Desde el comienzo de la historia, cada vez que existió un videojuego, alguien se propuso a crear una forma de hacer trampa para sacar ventajas considerables dentro del mismo, algo que habitualmente arruina la diversión para los demás jugadores, solo produciendo enojo y frustración.
A raíz de que existen jugadores que tienden a optar por usar ‘hacks’ o trampas dentro del juego, es que existen las compañías dispuestas a crearlos para su venta y distribución. Sin embargo, parece que las empresas que desarrollan videojuegos han decidido tomar cartas en el asunto de forma legal frente a estos creadores de trampas.

Según informa Polygon, Riot Games y Bungie Studios presentaron una demanda doble a un creador de software de trampas para Destiny 2 y Valorant, entre otros videojuegos. Los abogados presentaron la demanda en el viernes en La Corte del Distrito Central de California, hacia Cameron Santos de GatorCheats, por la distribución de estos hacks.
En la denuncia, Riot y Bungie declaran que GatorCheats no solo vende y distribuye los software por su página web, sino que también lleva a cabo esta práctica por correo electrónico, Telegram y Discord. Evidentemente, este software está diseñado específicamente para evitar los sistemas ‘anti-cheat’ de Riot y Bungie.
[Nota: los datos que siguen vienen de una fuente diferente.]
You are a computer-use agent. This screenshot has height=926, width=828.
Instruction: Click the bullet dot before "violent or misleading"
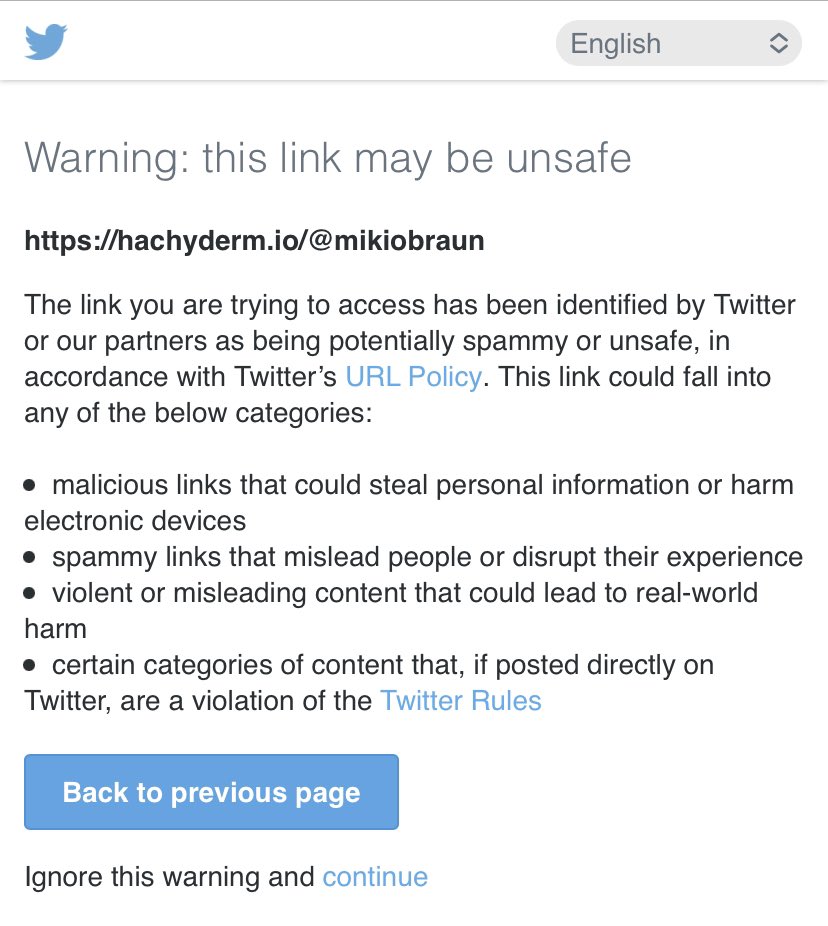[30, 593]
Su precio va desde los 90 dólares por mes, hasta los 500 dólares que cuesta el acceso de por vida al cheat.
En la denuncia, también los abogados especifican que GatorCheats “ha ganado decenas o cientos de miles de dólares” con la venta de cheats, y según se detalla, los de Valorant son un poco más costosos que los de Destiny 2.
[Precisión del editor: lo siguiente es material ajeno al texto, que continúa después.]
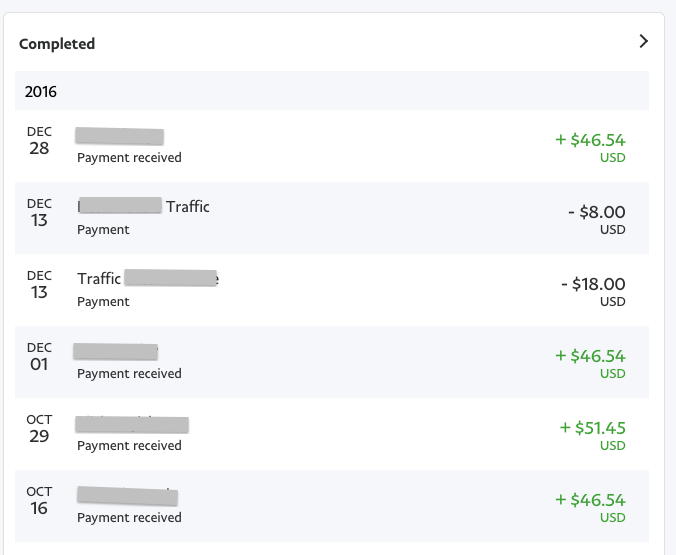Viewport: 676px width, 555px height.
Task: Open the Completed heading
Action: (57, 44)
Por su parte, GatorCheats informó a sus clientes que dejará de proveer los cheats para estos dos juegos. Sin embargo, seguirán dando soporte a quienes ya lo poseen. Los abogados de Bungie siguen investigando el caso, dado que creen que la venta de estos software sigue de forma privada.

En caso de que las autoridades fallen a favor de Riot Games y Bungie Studios, GatorCheats probablemente se verá obligada a pagar una suma millonaria en dólares debido al daño causado a dichas empresas por la venta de trampas, y probablemente deba cerrar definitivamente su negocio.